Carnival issues update on cyber attack on three cruise line brands

Carnival issues update on cyber attack on three cruise line brands

Passenger data from Carnival Cruise Line, Holland America Line and Seabourn was accessed

Personal passenger data from Carnival Cruise Line, Holland America Line and Seabourn was accessed in an earlier disclosed cyber attack.

The disclosure came from parent company Carnival Corporation in an update on the August hacking.

The company is working “as quickly as possible” to identify the passengers, employees, crew and other individuals whose personal information may have been impacted.

This process could take between 30 and 60 days to complete, however the corporation said: “Working with its cyber security consultants, the company took steps to recover its files and has evidence indicating a low likelihood of the data being misused.”
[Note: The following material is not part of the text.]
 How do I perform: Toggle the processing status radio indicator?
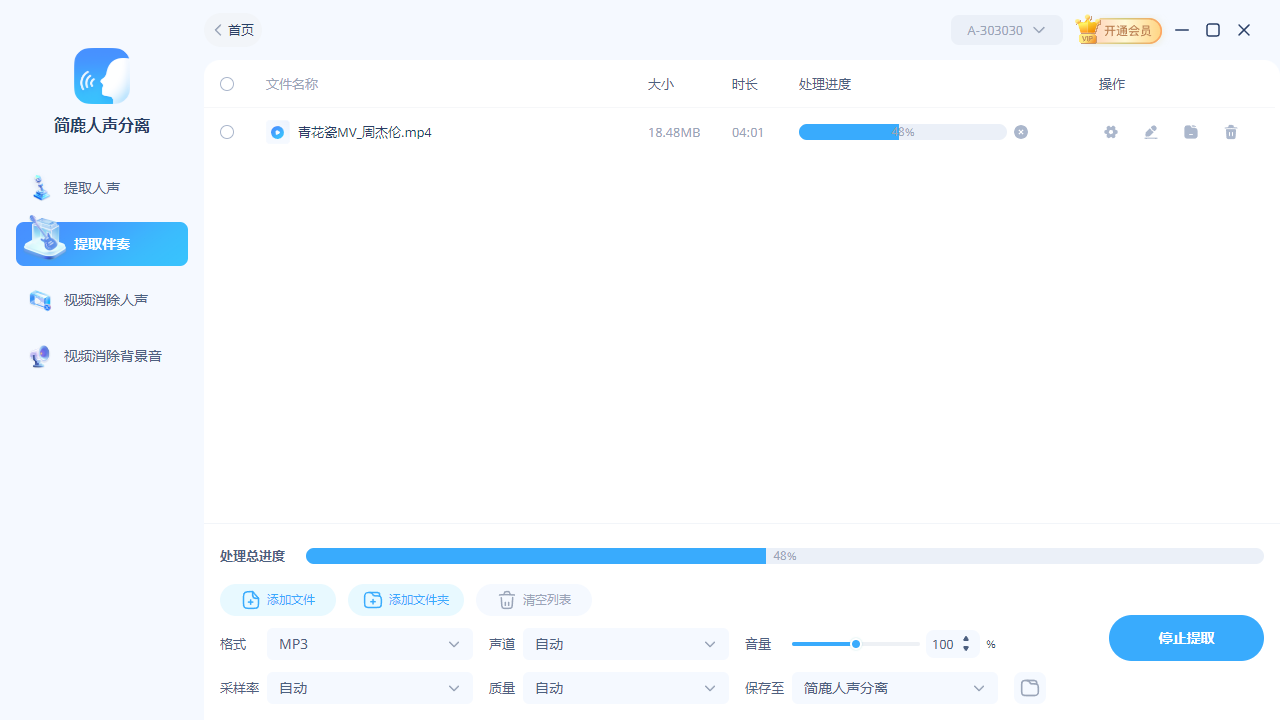(x=277, y=132)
Those affected will be offered complimentary credit monitoring, “as appropriate”.

The group said: “While the investigation is ongoing, early indications are that in early August the unauthorised third party gained access to certain personal information relating to some guests, employees and crew for three of the corporation’s brands – Carnival Cruise Line, Holland America Line and Seabourn, as well as casino operations.”

The unauthorised third-party access to portions of the company’s information technology systems was detected on August 15.
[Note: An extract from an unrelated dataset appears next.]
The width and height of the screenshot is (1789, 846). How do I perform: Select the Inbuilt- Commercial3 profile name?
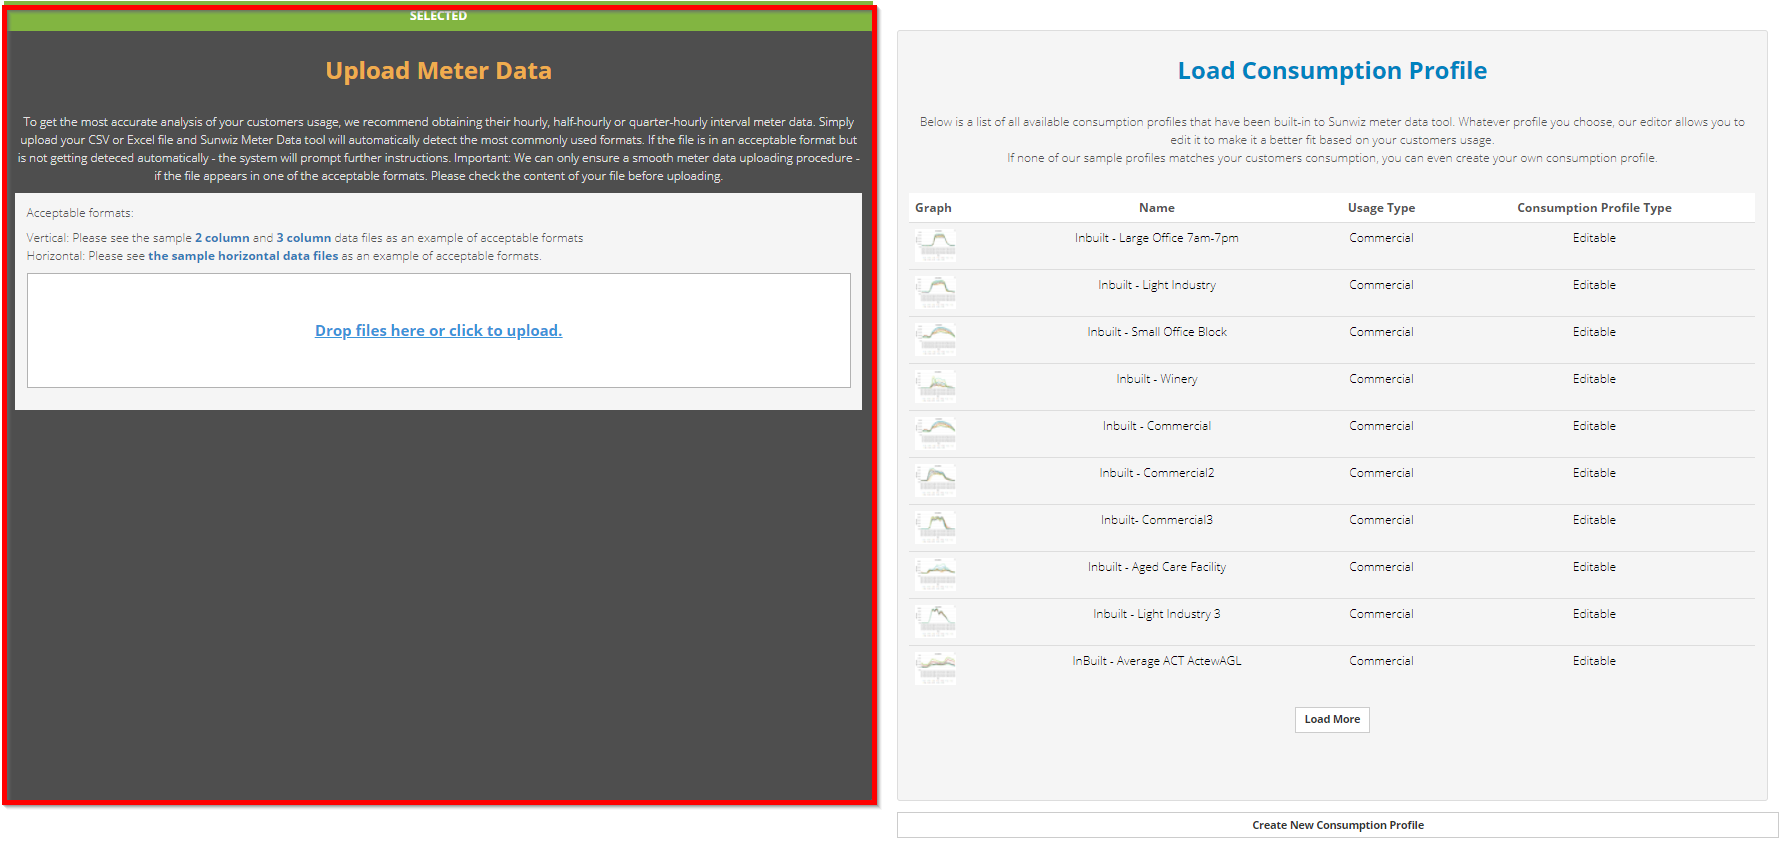(x=1157, y=520)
“Information Security at Carnival Corporation acted quickly to shut down the intrusion, restore operations and prevent further unauthorised access,” the group added.

“The company also engaged a major cyber security firm to investigate the matter and notified law enforcement and appropriate regulators of the event.”

Carnival Corporation is “continuing to review security and privacy policies and procedures and implementing changes when needed to enhance information security and privacy controls”.

Meanwhile, the company has posted website notices and established a dedicated call centre to answer questions regarding the event.

“When the investigation is complete, callers may confirm whether or not their information was affected,” the corporation said.

The IT attack came as the majority of group’s cruises remain suspended due to the Covid-19 pandemic and global travel restrictions.